(Items listed in a dataset)
+ + + +

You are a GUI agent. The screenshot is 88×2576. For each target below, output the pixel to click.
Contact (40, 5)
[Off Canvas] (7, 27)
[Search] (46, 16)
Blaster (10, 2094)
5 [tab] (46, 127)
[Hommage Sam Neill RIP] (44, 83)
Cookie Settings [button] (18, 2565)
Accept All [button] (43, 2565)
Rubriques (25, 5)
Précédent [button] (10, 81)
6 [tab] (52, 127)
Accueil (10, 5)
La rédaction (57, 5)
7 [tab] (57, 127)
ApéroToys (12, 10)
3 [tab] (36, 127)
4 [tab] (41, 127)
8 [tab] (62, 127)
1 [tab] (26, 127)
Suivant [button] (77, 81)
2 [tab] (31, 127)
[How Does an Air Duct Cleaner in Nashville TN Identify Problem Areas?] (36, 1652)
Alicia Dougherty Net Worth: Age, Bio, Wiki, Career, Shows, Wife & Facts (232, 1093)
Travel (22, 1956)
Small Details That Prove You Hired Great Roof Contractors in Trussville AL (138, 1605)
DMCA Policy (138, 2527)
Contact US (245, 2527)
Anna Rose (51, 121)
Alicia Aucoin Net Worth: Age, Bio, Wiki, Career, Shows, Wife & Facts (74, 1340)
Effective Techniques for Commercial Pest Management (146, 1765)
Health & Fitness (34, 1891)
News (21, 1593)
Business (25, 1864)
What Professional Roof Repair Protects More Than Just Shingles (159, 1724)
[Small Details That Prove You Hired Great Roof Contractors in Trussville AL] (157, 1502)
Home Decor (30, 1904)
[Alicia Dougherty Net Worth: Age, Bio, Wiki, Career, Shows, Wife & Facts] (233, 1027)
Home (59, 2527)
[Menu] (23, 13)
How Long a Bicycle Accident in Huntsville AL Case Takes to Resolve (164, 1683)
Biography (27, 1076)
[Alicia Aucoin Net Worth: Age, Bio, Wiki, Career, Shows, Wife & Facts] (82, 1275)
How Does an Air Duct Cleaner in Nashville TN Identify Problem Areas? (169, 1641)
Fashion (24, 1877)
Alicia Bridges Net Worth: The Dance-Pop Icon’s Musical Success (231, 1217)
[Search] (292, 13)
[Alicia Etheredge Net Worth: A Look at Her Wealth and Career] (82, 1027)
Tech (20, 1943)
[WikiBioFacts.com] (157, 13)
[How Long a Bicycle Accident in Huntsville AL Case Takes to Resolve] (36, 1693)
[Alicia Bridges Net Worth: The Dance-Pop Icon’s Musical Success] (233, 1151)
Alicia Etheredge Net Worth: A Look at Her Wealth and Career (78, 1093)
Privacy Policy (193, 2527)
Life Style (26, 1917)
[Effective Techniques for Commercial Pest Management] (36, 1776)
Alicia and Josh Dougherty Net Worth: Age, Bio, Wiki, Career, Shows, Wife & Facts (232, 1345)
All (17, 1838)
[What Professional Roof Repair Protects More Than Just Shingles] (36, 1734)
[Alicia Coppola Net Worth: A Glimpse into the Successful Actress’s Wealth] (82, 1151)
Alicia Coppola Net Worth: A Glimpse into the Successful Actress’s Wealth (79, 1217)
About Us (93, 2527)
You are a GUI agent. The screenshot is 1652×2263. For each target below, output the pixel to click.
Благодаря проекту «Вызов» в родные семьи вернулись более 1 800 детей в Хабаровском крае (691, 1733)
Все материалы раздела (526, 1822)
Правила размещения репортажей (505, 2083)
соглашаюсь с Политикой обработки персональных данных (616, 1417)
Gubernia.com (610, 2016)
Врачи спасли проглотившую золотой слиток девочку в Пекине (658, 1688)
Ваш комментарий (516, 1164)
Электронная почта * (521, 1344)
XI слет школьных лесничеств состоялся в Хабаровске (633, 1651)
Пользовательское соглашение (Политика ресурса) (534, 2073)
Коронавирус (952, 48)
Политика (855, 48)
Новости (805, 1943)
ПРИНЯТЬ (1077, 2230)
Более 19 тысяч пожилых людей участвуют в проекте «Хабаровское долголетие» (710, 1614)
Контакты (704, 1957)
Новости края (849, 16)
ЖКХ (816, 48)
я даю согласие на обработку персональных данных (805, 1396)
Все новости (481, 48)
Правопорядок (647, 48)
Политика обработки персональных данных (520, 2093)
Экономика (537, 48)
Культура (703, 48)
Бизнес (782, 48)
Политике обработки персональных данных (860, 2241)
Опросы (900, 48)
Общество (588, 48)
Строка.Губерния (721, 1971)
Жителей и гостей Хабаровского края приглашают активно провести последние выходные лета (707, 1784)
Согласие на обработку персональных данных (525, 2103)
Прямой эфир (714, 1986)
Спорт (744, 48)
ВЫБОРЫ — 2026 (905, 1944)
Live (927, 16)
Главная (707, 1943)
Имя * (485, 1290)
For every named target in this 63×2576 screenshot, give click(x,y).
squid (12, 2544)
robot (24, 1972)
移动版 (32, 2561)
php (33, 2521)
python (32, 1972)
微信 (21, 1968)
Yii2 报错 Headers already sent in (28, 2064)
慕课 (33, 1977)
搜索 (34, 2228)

+ + + +

# TASK INSTRUCTIONS:
What is the number of lines in the records that hold the word "обработку"? Answer with that number by itself.

# ANSWER BELOW:
2